▶ _Exercise details_
Extend the passage below on the "COVID generation" of young adults during the pandemic, writing the next part from after its final sentence.

▶ _Provided passage_
Many consider the late teens and early 20’s a crucial transformative phase in their lives. Often marked by instability at the best of times, most people find themselves under increasing educational and financial pressures. Many of this generation believe that the speed and breadth of the COVID-19 pandemic not only strangled their only way to make a living, but their voice as well. Young people are often those found protesting for a more sustainable future. However, with in-person meetings banned, education becoming remote, and unemployment skyrocketing, the “COVID generation” is struggling to find purpose and identity.

The pandemic has brought on universal struggles for everyone, the most obvious being social distancing and lockdowns. Children nowadays have a distinct lack of engagement with the outside world, often shielded both physically and mentally from the pandemic. Adults have faced career struggles including business losses and job cuts, with self-employed people being some of the most affected. However, the major difference between the pandemic experience for the COVID generation and others is the transitional nature of the experience. Those outside of the COVID generation have experienced a “normal” version of their lives before the pandemic struck, allowing them to understand their position in society much better. Older generations can identify with their role in society with an existing or previous career. Younger generations will grow up into a society much better adapted for a post-pandemic environment. In this sense, the COVID generation is the guinea pigs.

▶ _Given information_
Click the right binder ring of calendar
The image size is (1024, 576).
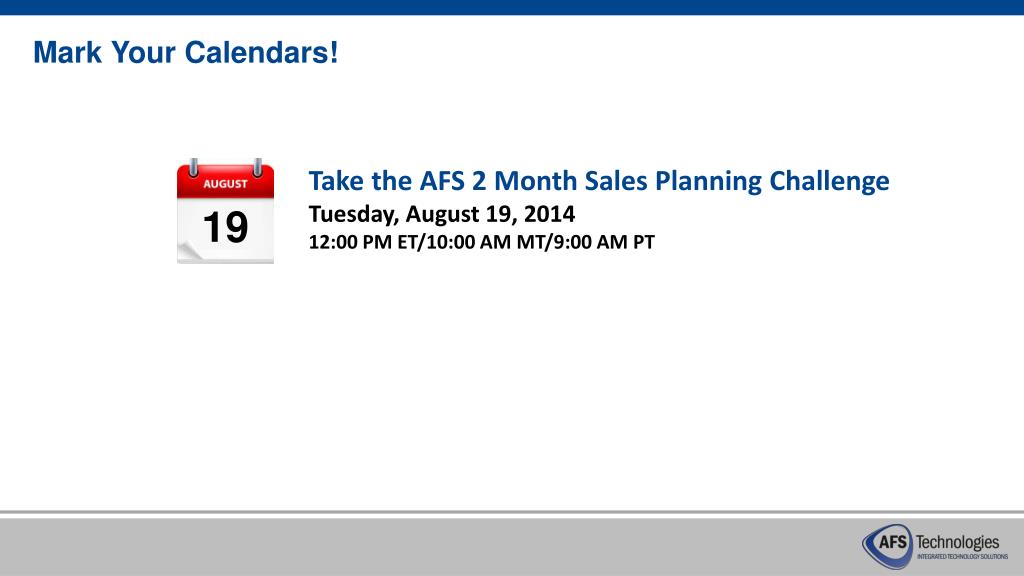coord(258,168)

---

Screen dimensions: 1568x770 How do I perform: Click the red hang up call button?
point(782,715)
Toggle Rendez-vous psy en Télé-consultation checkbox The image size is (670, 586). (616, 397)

▶ _Expected answer_
Starting university is an already difficult task becoming near impossible for some. As of now, there are three cohorts of university students that have not experienced a regular university life. Most of their lectures have been delivered through online platforms, students have been restricted to their dormitories or their homes, and social life has been stripped away. This is more the case for students studying away from their home country. Their best chance to learn about their new country’s culture, people, and language has been removed. Many new students have been left without support, unable to return home due to travel restrictions and the ever-changing policies on student visas

There is no doubt that this pandemic is a life-changing experience for everyone. For the COVID generation, identity and mental health awareness were already issues rearing their heads before the pandemic hit. Ever since the pandemic, these students have been left to their own thoughts about what their purpose is, who they actually are, and who they want to be. The silver lining is that this environment has allowed more people to self-reflect, but at what cost? The pandemic has stripped these students of the majority of their in-person connections, replacing them with a digitized version.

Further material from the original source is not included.